На другой стороне тротуара остановилась группа пионерок в сандалиях на босу ногу, в мятых блузках, коротких юбках, красных пилотках, с важной радостью на детских лицах. Их внимательные глаза были полны безмерным восторгом от всего происходящего. Каждая девчонка двигалась, стараясь соблюдать общий строй, который пыталась создать пионервожатая. Её пушистые волосы при каждом взмахе руки рвались в стороны, как козий пух.

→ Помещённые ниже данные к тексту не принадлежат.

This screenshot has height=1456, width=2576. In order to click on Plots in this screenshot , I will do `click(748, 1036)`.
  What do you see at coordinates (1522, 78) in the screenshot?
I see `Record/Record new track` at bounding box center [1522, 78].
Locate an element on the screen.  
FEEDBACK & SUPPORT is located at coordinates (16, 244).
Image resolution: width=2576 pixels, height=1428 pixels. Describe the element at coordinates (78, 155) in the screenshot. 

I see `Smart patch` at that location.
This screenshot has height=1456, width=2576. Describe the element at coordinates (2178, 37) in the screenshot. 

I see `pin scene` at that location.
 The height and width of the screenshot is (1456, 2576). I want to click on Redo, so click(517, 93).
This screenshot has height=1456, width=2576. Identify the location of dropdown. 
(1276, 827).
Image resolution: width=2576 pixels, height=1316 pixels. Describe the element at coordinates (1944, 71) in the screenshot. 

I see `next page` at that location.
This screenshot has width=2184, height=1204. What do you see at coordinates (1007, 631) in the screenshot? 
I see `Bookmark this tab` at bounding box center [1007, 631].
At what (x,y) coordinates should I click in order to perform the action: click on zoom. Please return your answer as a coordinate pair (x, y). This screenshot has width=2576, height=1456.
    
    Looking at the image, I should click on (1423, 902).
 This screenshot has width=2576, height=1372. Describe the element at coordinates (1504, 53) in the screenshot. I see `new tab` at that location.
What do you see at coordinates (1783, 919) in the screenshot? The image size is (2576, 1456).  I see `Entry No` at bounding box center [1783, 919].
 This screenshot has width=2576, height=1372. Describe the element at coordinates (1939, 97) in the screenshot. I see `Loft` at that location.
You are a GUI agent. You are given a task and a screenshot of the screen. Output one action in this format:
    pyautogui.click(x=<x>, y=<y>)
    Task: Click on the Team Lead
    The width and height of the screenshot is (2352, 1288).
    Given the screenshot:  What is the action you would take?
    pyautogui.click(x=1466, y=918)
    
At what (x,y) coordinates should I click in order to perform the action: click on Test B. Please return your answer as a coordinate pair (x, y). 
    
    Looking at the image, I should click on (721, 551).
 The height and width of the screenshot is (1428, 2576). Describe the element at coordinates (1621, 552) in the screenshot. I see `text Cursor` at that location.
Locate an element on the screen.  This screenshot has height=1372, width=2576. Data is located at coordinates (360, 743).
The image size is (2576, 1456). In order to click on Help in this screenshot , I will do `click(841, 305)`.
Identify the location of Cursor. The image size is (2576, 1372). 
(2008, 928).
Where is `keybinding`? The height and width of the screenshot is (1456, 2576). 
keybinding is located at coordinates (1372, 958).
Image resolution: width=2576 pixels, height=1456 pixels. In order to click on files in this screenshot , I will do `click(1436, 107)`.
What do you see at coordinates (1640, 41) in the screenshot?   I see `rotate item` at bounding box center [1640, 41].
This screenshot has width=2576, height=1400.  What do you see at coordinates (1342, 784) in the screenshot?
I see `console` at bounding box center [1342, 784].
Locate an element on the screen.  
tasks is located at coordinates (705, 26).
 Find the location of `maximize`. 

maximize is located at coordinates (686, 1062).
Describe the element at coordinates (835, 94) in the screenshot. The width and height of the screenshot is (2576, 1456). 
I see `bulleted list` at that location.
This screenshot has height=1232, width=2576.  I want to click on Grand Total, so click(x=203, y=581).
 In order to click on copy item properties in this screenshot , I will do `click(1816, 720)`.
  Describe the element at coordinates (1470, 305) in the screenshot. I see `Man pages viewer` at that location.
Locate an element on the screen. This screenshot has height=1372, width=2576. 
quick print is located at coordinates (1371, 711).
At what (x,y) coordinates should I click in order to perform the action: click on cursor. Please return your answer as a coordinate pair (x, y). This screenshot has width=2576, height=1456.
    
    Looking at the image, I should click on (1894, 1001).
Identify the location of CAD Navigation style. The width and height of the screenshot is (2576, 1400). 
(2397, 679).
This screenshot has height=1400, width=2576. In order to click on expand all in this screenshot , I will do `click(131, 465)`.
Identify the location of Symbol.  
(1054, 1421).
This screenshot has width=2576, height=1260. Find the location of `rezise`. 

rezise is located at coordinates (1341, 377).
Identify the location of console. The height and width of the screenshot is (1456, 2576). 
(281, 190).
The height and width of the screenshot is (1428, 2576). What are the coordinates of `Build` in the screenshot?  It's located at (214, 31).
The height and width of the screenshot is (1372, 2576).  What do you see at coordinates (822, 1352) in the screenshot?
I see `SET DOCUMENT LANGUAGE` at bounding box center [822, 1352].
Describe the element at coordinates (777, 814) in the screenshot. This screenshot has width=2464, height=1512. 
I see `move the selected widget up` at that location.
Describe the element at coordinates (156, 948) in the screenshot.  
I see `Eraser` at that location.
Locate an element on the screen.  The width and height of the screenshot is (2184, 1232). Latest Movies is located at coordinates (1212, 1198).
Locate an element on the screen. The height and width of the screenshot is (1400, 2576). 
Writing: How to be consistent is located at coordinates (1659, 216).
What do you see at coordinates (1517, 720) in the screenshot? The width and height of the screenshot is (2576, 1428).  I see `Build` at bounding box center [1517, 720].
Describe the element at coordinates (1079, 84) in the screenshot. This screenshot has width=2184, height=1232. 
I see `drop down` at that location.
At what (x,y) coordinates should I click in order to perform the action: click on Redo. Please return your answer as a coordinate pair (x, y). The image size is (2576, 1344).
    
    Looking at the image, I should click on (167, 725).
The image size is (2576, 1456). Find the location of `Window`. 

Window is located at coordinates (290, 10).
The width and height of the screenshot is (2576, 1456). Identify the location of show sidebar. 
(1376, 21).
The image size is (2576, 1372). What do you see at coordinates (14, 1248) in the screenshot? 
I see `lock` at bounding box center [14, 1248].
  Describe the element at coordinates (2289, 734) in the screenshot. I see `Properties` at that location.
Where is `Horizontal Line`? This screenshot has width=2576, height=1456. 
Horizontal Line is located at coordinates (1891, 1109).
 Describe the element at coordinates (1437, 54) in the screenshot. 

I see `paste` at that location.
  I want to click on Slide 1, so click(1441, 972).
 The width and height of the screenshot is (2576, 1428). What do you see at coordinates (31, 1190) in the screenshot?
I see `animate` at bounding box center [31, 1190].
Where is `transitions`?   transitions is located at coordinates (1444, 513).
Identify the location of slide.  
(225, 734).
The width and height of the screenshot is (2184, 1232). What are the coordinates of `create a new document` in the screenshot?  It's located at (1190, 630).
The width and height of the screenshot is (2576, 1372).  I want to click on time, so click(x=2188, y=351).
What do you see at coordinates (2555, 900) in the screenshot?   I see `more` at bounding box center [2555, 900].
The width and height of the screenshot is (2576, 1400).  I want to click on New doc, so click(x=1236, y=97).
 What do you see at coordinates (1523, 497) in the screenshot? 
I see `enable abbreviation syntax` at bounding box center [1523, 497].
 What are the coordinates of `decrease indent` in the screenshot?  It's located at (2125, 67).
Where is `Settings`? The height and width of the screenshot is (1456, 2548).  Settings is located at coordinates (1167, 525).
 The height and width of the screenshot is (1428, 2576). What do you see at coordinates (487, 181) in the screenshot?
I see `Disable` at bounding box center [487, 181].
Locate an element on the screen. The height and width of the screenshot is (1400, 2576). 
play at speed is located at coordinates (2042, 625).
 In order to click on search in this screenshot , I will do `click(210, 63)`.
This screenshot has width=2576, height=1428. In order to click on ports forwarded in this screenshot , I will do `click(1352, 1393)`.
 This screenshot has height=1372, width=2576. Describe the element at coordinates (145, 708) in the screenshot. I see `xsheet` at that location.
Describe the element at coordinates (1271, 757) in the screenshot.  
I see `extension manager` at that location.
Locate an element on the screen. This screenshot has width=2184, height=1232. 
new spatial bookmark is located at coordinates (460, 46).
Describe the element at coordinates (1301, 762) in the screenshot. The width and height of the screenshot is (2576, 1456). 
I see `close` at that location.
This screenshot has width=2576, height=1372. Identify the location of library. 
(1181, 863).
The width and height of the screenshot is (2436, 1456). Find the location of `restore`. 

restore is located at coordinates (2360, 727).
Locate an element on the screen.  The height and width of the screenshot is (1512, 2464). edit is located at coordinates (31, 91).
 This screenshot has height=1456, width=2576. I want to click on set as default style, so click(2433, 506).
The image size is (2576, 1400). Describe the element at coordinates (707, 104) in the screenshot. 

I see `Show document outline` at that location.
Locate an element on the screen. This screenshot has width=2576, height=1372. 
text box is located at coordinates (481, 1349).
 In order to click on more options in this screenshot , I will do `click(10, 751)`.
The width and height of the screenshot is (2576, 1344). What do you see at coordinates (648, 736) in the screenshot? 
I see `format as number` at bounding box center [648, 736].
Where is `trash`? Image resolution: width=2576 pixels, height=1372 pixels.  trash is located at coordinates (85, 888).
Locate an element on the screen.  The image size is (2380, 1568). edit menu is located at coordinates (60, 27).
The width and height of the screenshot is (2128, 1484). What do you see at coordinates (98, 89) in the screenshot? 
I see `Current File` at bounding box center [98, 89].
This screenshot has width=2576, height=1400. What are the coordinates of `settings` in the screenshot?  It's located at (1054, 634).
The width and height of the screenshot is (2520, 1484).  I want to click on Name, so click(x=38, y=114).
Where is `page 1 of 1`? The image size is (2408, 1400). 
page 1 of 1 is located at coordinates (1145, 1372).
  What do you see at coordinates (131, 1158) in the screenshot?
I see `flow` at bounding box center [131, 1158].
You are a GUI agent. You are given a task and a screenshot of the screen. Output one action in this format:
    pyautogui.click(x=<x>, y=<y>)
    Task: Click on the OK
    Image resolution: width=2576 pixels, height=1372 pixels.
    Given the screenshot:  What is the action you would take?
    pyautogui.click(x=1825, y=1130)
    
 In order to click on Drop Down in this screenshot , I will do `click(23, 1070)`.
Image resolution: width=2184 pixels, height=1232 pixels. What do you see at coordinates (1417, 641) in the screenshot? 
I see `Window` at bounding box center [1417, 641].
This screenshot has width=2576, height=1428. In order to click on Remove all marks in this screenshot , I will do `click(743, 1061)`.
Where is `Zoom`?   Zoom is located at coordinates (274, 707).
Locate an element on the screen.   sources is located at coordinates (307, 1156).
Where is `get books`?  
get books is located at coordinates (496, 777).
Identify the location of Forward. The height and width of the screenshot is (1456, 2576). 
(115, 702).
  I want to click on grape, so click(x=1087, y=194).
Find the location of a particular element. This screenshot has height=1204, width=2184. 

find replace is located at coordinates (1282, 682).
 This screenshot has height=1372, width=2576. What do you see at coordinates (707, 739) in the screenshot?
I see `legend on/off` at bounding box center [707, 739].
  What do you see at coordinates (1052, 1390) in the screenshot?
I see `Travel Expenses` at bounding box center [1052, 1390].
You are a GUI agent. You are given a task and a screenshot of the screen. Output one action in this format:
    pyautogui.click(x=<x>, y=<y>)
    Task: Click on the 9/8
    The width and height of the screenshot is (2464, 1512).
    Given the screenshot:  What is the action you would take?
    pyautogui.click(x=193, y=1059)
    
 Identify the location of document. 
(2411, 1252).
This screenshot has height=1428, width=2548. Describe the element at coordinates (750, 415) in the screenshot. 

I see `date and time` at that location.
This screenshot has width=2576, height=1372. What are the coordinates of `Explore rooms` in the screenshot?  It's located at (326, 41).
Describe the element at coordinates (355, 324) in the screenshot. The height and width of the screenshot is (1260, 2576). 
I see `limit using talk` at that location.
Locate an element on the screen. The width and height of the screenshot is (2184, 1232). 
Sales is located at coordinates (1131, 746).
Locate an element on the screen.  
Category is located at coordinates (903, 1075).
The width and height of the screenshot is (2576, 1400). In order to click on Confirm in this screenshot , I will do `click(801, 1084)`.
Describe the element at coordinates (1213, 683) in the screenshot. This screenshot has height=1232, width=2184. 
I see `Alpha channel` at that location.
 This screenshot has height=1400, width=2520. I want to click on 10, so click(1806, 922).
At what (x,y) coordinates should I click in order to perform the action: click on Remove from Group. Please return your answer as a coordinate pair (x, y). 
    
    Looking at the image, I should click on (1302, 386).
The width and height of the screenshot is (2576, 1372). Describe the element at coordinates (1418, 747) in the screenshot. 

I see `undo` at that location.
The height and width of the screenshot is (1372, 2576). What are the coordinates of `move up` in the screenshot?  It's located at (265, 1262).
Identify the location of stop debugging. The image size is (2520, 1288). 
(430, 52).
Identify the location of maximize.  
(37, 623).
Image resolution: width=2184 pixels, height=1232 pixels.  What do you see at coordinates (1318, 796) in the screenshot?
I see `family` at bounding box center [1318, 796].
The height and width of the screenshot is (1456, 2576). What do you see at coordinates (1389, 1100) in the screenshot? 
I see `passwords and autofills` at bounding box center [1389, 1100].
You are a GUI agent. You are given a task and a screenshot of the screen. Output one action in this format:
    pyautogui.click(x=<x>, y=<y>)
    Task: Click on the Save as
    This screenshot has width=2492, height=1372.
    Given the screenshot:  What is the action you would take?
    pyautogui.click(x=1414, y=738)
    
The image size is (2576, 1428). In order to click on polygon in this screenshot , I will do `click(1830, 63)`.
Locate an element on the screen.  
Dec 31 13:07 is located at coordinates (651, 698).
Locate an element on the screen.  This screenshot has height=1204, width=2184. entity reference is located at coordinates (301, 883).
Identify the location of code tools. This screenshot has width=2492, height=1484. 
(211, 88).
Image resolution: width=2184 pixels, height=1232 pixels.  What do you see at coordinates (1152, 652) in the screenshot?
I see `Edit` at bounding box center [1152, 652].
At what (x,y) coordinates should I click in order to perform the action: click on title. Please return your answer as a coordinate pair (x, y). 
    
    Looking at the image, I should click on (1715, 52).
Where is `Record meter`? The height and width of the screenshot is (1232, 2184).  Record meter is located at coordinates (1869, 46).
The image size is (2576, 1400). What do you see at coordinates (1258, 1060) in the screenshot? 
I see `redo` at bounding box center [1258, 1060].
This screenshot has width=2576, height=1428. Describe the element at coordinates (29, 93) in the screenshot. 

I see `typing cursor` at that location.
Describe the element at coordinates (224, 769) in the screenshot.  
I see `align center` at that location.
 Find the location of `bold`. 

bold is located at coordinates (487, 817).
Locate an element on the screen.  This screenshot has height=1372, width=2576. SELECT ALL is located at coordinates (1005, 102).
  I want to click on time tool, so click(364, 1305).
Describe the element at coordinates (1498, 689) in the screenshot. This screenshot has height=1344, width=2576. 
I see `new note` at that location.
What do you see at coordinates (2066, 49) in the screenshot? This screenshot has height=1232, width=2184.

И посреди всего этого воздушного, светлого, веснушчатого – широкая улыбка с редко расставленными зубами.
Пионервожатая улыбалась всему миру. Удивительно: при такой скудости тела такая красота выражения радости жизни!
– Раз! Раз! Раз! – маршировала пионервожатая на месте, чем забавляла и злила грузчиков.
Белобрысый смачно сплюнул:
– Нашоркать бы тя вехоткой.
– Девочки-и-и! – протянула вожатая. – Дав-вай!
Одна пионерка вскинула руки, размашисто ударила по барабану. Остальные подались в стороны и обнажили красный транспарант с белыми буквами: «Спасибо за труд!»
– Пропусти, – вяло приказал один из грузчиков. – А то мозг вынесут.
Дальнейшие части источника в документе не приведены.